Text shown >>
=== Begin Enclosure ===

Lastly, please also consider that I intend to upgrade both PC’s so my budget is limited as it is divided between  both PC’s.  Unfortunately ‘top shelf’ components are out of my reach, but good  quality and value for money are sought.

Would the following upgrades work and are there any other alternatives that you could recommend, make / brand and model etc?

*Make:   Advent
Model:  3512

SPECIFICATION

Intel Pentium 4.
3.06Ghz.
HDD 120GB (Samsung SV1204H).
DDR - 512MB (PC2-2100)  crucial.com incorrectly state (PC2-2700).
GF4 MX440 128MB.
48 x CD-RW.
16 x DVD.
Fax / Modem.
Windows XP Home Edition.*  Possibly Windows Vista in the future.

*UPGRADES*

*Gigabyte GeForce 7600GS 256MB DDR2 AGP8x (Model: N76G256D-RH)*.

*HDD 300 / 320GB IDE/PATA *- I’m undecided here. I don’t want a ‘Raid’ array, but its either _Western Digital _or _Seagate_.  So far the _WD_ is slightly favoured due to its better value, bigger size and good report by _PC Pro_.

*Western Digital WD3200JB Caviar SE 320GB 7200rpm ATA-100 8MB Cache.
Seagate ST3300831A Barracuda 300GB 7200RPM ATA/100 8MB Cache - OEM*

*DDR / Ram *- Undecided here too.  I’ve been advised by two guys from _PC World_, one suggests to add another 512MB RAM either PC2-2100 or PC2-2700, maybe _Crucial_, _Corsair_ or _Kingston_ and 512MB DDR2 to the other PC.  The PC2-2700 will allegedly work at a slower rate, in line with the original above.  He also advises NOT to increase the RAM due to the limitations of the _Advent_ and its processor, suggesting it may crash if using 1GB together with the installed 512MB original.
The other guy in _PC World _ said adding 1GB Ram to the installed 512MB DDR / DDR2 in each PC would be ok.

Interestingly, _Crucial_ state the following for the above PC:

*'Maximum Memory: 2048MB USB Support: 1.x Compliant Standard Memory: 512MB removable Slots: 2 (2 banks of 1) Graphics Support: AGP4x'*

_PC World _have looked inside my PC and said the PC accepts *AGP8x*.
Are _Crucial_ correct or incorrect as they are with the RAM?  Is this compatible with *AGP4x?*  What is the difference and can I use the *7600GS*?

=== End Enclosure ===

Task instructions >>
Decide whether each statement agrees with the PC upgrade post, answering yes or no and quoting the words of the post that settle it. 1. The poster wants a RAID array. 2. Crucial gives the PC's maximum memory as 2048MB. 3. The Advent currently has 1GB of memory installed. The material after this post is separate from it.

Dataset section >>
=== Begin Enclosure ===

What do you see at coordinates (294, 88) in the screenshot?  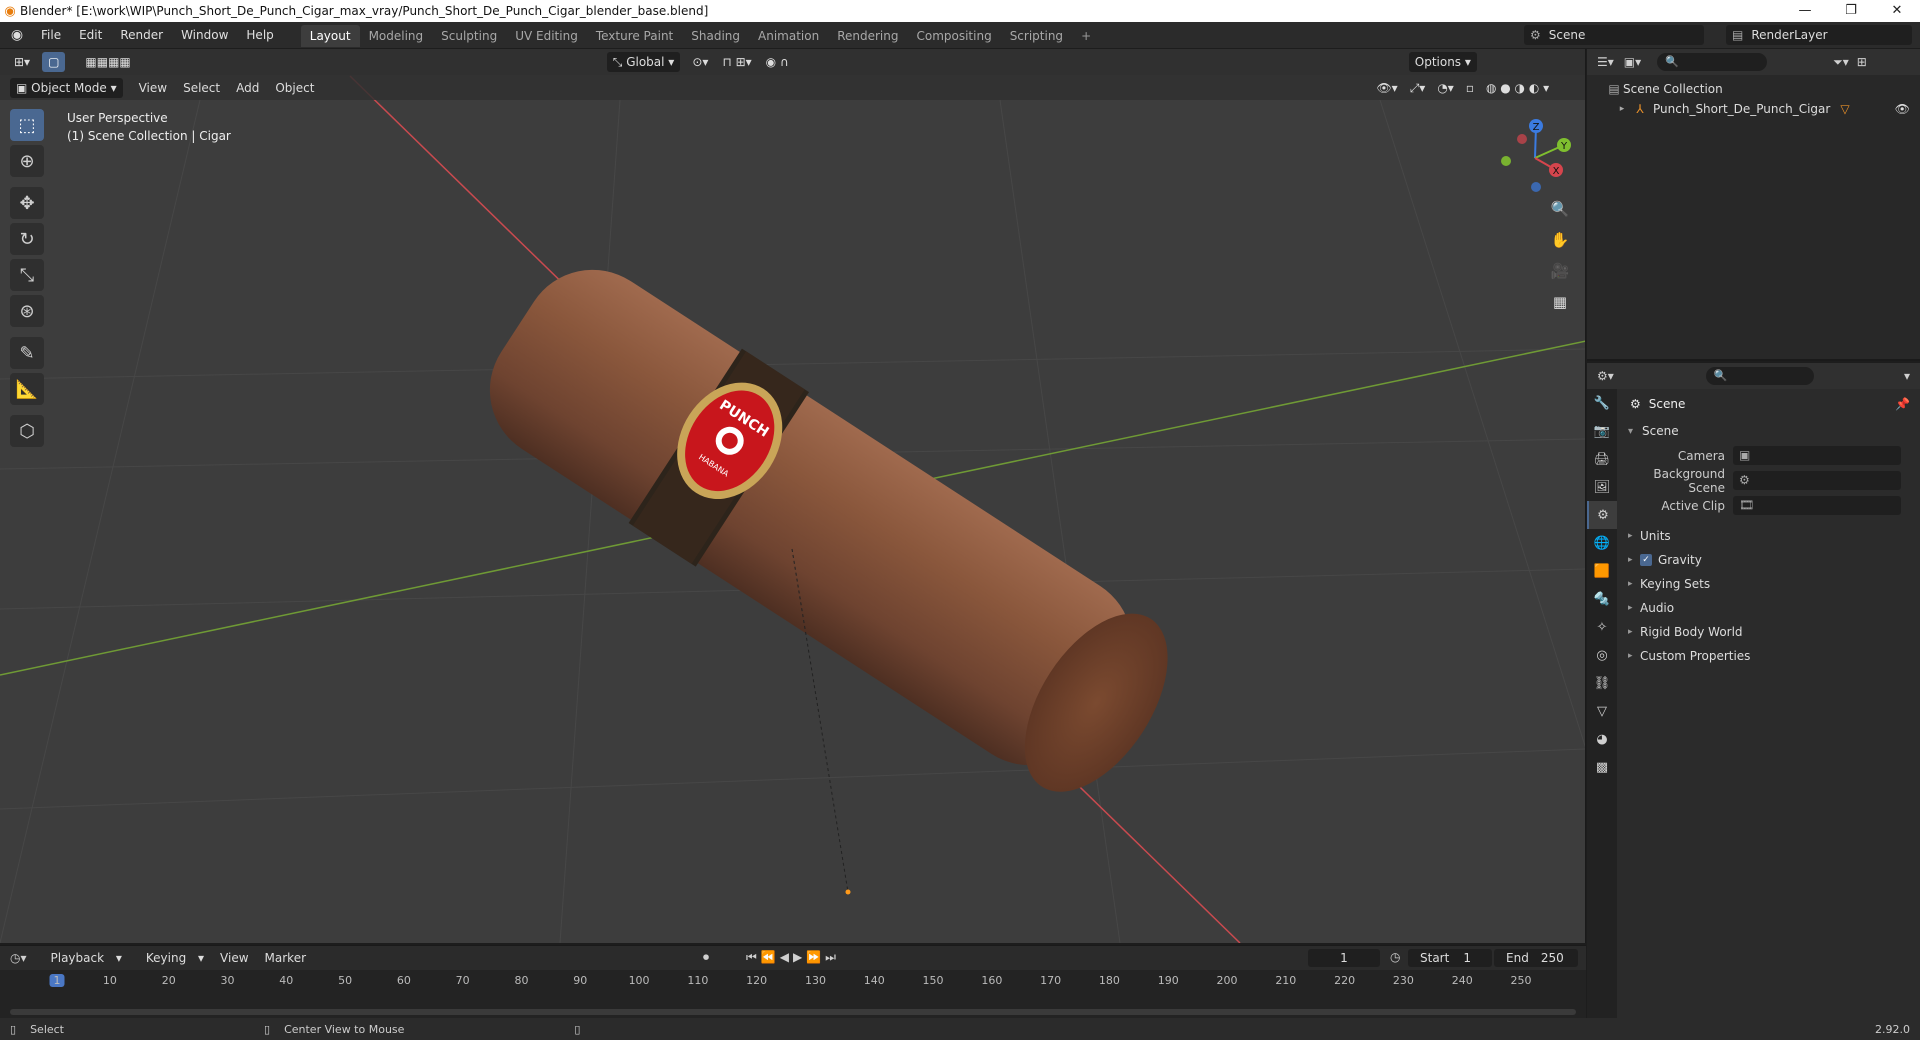 I see `menu-object: Object` at bounding box center [294, 88].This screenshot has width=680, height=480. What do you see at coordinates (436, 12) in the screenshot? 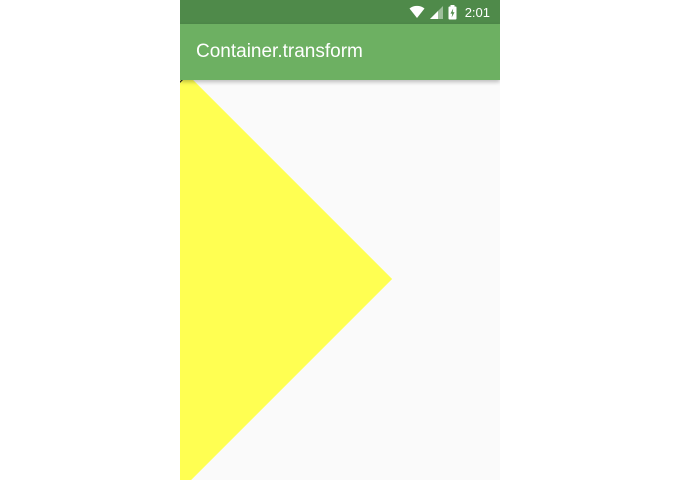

=== End Enclosure ===

Exercise output >>
1. No: "I don’t want a ‘Raid’ array"
2. Yes: "Maximum Memory: 2048MB"
3. No: "DDR - 512MB (PC2-2100)"